The current crisis can be traced to 2014, during the Obama administration, when more and more unaccompanied minors and families crossed the southern border. The flow has increased steadily since then. But instead of hiring more judges and administrators both Obama and Trump focused on enforcement.

How the system works: An asylum seeker comes face to face with an immigration officer and expresses fear of returning home. A trained official then interviews the person to determine whether this is a “credible fear.” (In 89% of cases, the answer is yes.) From there the asylum seeker is assigned a date to plea his or her case before a judge in immigration court, which requires a high burden of proof. In 2018 only 17% of these pleas were granted. Against these odds, many fail to show up for their hearings, and that’s why immigration hard-liners want refugees to be detained while awaiting their court dates. (Trump calls the alternative “catch and release.”)

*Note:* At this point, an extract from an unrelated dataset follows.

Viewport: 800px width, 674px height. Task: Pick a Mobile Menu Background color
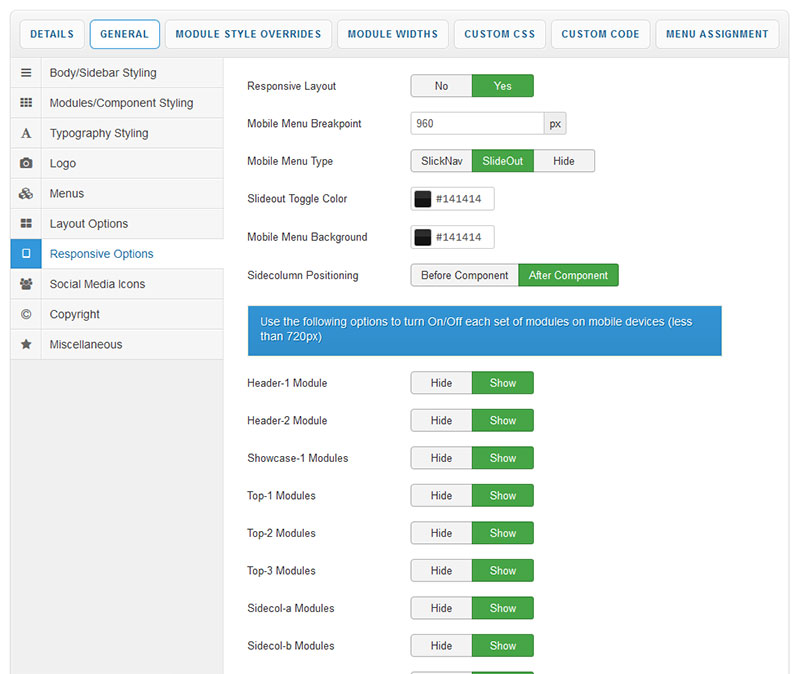click(423, 237)
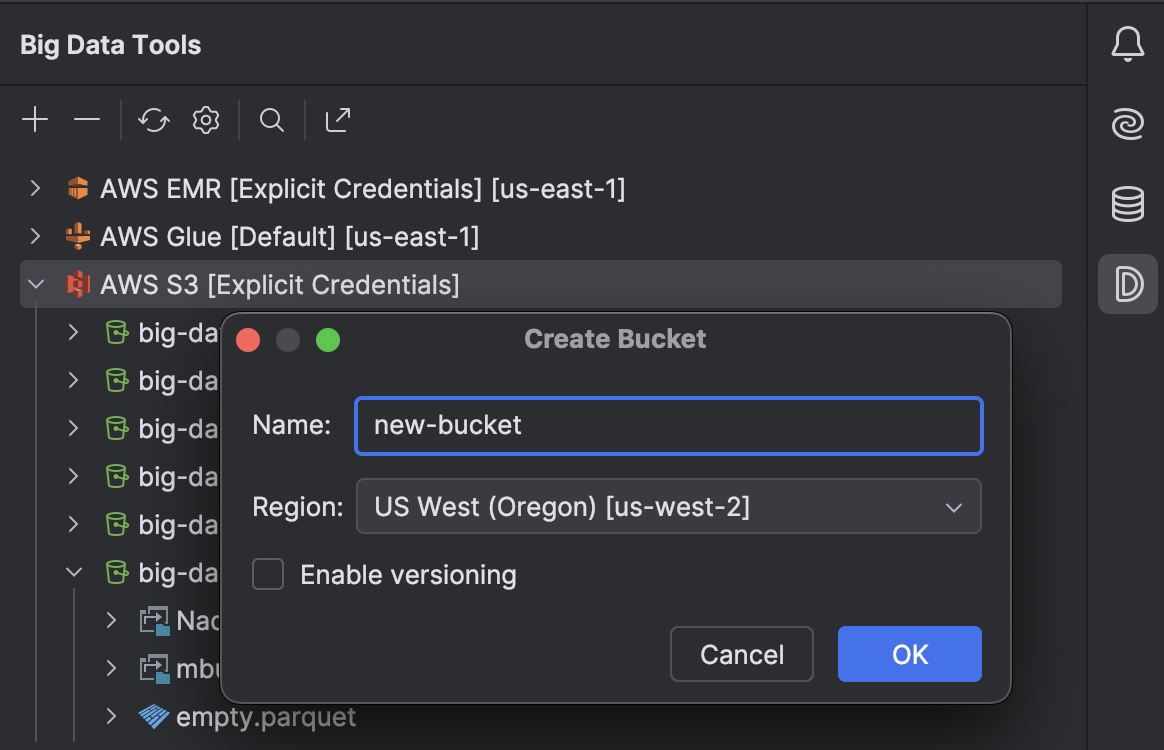Open Big Data Tools settings gear

click(x=205, y=119)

But detaining asylum seekers is expensive—$319 per person per day, on average. Plus, according to ACLU lawsuits, prolonged detention violates the U.N. Refugee Convention (as well as a 2009 ICE directive).

The Right Thing to Do

An expert at the Migration Policy Institute suggests one way to discourage those whose claims for asylum are likely to be unsuccessful would be to publicize a clear definition of who qualifies for asylum, what factors will be considered in hearings, and what evidence will be required. But the key to eliminating the backlog—and the need for detention would be to hire more immigration officials—and more judges.

Sure this will be expensive, but so is building a wall. And deploying troops. The most recent information I could find was on independent.com.uk. The headline, dated February 7, 2019, reads “Cost of US troops being deployed to Mexico border could reach $1bn, Trump administration admits.” Surely, troops are not the answer.

The Director of refugee protection at Human Rights First has said that any lasting solution to the migrant crisis must address the fundamental problems of poverty, violence, and instability in the countries from which people are fleeing. This would require long-term investment in effective foreign aid programs. But we are an impatient people. Americans like to react to crises by taking bold action, not by determining root causes and investing in long-term solutions.

It’s distressing to realize how much of the violence and political chaos in the Northern Triangle can be traced to US intervention over the past century—sabotaging free elections, supporting coups, funding and fomenting civil wars. (All that is a topic for another day.)

Meanwhile, over the past decade and more, U.S. free trade policies have undermined the sustainability of small farms while making it impossible for domestic producers to compete.

It’s easier, perhaps, to build a wall, deploy troops, toss refugees into detention centers, and deny pleas for asylum than it is to identify and help assuage the problems that are causing people to flee their homes. It may be easier. But is it right?